### PAGE:
+ + +
L’architecture faubourienne de la Goutte d’Or sauvée par le GIEC
- Comment le 39 rue Myrha ne peut plus sérieusement être démoli.
- Comment les petites maisons de la rue Cavé sont assurées de rester petites.
Au moment où les élus de Paris préparent l’après-24 avril, il n’est pas inutile de poser quelques jalons sûrs fondés sur la pierre, la loi et la parole.
Cavé Goutte d’Or a fait récemment la démonstration juridique de l’impossibilité de détruire légalement le 39 rue Myrha, le cas échéant le 28 rue Cavé, et de construire légalement sur ces parcelles (dussent-elles être « libérées » néanmoins) et celles du 30 rue Cavé des immeubles plus hauts que deux étages (nos billets des 15 et 17 novembre 2021, 13 février 2022). Ce faisant, l’association prenait appui sur les travaux préparatoires du futur PLU bioclimatique de Paris et sur le sursis à statuer qui, obligatoire, interdit d’ores et déjà toute décision municipale sur des projets de construction rehaussant les immeubles dits « dents creuses ».
Dans deux billets postés les 15 et 17 novembre 2021 à l’ouverture du débat du Conseil de Paris sur les orientations générales du projet d’aménagement et de développement durable, Cavé Goutte d’Or a rappelé les mécanismes du sursis à statuer instauré par l’article L153-11 du code de l’urbanisme et les effets paralysants de ce sursis sur « les opérations qui seraient de nature à compromettre ou à rendre plus onéreuse l’exécution du futur plan local d’urbanisme (PLU) ».
Tout en saluant le vœu des Verts qui, amendé par l’exécutif parisien et approuvé par une solide majorité du conseil municipal, venait confirmer la faculté donnée aux maires par l’article L.153-11 du code de l’urbanisme de reporter leur décision dans ces cas là, Cavé Goutte d’Or rappelait que la jurisprudence administrative avait, par le biais de l’erreur d’appréciation, transformé en obligation ce que la loi donnait pour une faculté.
Le Conseil d’État a en effet jugé que le maire qui déciderait de ne pas surseoir à statuer sur la demande d’un permis de construire dont l’octroi compromettrait le futur PLU pourrait se voir reprocher une erreur d’appréciation entrainant l’illégalité du permis accordé.
Sans bien sûr entrainer le président de la Commission d’urbanisme de la Ville de Paris dans sa démonstration, ni solliciter les déclarations publiques d’Émile Meunier au-delà de ce qu’elles disent expressément, la thèse soutenue par Cavé Goutte d’Or était confortée par les propos de cet élu EELV du 18e arrondissement de Paris très engagé sur la question, auteur déjà d’un appel « pour un urbanisme de la respiration dans le 18ème » posté dans l’entre-deux-tours des dernières élections municipales, le 17 mai 2020.
+ + +
### DONNÉES:

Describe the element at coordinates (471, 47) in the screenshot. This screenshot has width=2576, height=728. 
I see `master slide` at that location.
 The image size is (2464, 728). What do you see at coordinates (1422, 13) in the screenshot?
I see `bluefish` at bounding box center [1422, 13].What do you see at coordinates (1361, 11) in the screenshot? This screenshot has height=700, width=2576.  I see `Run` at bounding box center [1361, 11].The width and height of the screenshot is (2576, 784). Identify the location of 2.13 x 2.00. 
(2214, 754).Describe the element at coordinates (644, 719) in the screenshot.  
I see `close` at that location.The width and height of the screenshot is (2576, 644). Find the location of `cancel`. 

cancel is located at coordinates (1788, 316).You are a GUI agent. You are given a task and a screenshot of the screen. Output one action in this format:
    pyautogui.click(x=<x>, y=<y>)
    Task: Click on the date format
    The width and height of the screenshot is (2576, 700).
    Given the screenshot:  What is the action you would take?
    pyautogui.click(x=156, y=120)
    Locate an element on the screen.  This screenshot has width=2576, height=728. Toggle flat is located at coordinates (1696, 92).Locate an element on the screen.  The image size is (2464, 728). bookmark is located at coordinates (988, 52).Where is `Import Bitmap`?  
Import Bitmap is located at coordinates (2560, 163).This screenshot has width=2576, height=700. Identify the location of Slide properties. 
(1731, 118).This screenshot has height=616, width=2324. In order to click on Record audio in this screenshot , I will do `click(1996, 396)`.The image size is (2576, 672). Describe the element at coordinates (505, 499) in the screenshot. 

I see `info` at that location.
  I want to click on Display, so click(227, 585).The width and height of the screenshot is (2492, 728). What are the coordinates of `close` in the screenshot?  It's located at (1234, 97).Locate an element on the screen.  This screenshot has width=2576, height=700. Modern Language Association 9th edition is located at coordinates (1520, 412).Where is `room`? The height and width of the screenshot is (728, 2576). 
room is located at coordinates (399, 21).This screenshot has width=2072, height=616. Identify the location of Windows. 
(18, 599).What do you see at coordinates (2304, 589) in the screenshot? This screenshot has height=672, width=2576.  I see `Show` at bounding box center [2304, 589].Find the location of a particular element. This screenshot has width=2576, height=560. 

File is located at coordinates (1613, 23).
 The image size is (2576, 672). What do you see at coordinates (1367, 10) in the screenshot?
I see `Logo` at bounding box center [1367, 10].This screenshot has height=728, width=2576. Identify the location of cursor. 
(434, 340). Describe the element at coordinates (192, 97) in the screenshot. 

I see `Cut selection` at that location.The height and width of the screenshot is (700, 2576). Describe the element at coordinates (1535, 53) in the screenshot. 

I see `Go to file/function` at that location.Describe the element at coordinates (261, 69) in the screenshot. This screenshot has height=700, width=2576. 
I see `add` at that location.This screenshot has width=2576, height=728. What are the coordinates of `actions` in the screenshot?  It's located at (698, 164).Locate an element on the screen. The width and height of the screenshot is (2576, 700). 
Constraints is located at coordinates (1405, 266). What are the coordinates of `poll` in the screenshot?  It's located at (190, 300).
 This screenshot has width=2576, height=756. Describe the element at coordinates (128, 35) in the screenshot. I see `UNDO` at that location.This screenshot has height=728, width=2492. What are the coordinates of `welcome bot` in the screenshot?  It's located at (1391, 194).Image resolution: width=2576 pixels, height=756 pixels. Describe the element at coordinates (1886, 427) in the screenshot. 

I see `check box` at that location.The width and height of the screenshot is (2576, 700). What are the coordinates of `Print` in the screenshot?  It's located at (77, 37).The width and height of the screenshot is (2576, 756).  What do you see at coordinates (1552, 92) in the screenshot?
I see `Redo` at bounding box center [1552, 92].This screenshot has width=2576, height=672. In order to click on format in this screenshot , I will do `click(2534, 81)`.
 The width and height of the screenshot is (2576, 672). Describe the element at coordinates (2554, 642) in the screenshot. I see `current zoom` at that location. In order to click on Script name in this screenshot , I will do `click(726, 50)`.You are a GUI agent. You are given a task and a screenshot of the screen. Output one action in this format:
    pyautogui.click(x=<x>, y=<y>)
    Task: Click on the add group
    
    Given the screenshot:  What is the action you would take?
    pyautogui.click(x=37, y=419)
+ + +
### TRAVAIL À FAIRE:
a: Recopiez, dans le texte sur la Goutte d’Or, le passage qui s’ouvre sur les mots contenant « Tout en saluant » et se clôt sur « pour une faculté. ».
b: Poursuivez le texte sur la Goutte d’Or à partir de sa dernière phrase.

### EXERCICES CORRIGÉS:
a:
Tout en saluant le vœu des Verts qui, amendé par l’exécutif parisien et approuvé par une solide majorité du conseil municipal, venait confirmer la faculté donnée aux maires par l’article L.153-11 du code de l’urbanisme de reporter leur décision dans ces cas là, Cavé Goutte d’Or rappelait que la jurisprudence administrative avait, par le biais de l’erreur d’appréciation, transformé en obligation ce que la loi donnait pour une faculté.

b:
Entretemps, comme Cavé Goutte d’Or l’a exposé dans son billet du 13 février 2022, l’élu EELV a pu préciser les contours de son appel et notamment prendre la défense des « dents creuses », expression en réalité pas très jolie qui sera peut-être un jour remplacée par « interstices » (comme le suggère un des plus fidèles consultants de Cavé Goutte d’Or-merci à lui) ou plus simplement encore « ouvertures », comme l’a fait Émile Meunier lui-même en marge du projet de rénovation de l’immeuble Tati : « Des alignements parfaits d’immeubles, ce n’est pas ça, l’histoire de Paris. Et d’un point de vue climatique, ces ouvertures sont importantes pour laisser passer les flux d’air et la lumière » (sources : Tweet d’EELV, 26 décembre 2021 ; Le Parisien, 26 décembre 2021 ; Le Figaro, 28 décembre 2021).
« La doctrine des écologistes
sur les dents creuses »
Ainsi martelé au fil de l’année 2021, l’argument était repris par le président de la Commission de l’urbanisme devant le Conseil de Paris lors du débat engagé en novembre dernier pour la révision du PLU, culminant ainsi en sa force politique et juridique : « Respirer. Paris étouffe. Aujourd’hui, on coupe les arbres dans les cours intérieures pour y faire des immeubles (…) Il faudra construire moins large qu’avant et préserver les hauteurs, les dents creuses pour laisser passer l’air et la lumière dans nos rues ».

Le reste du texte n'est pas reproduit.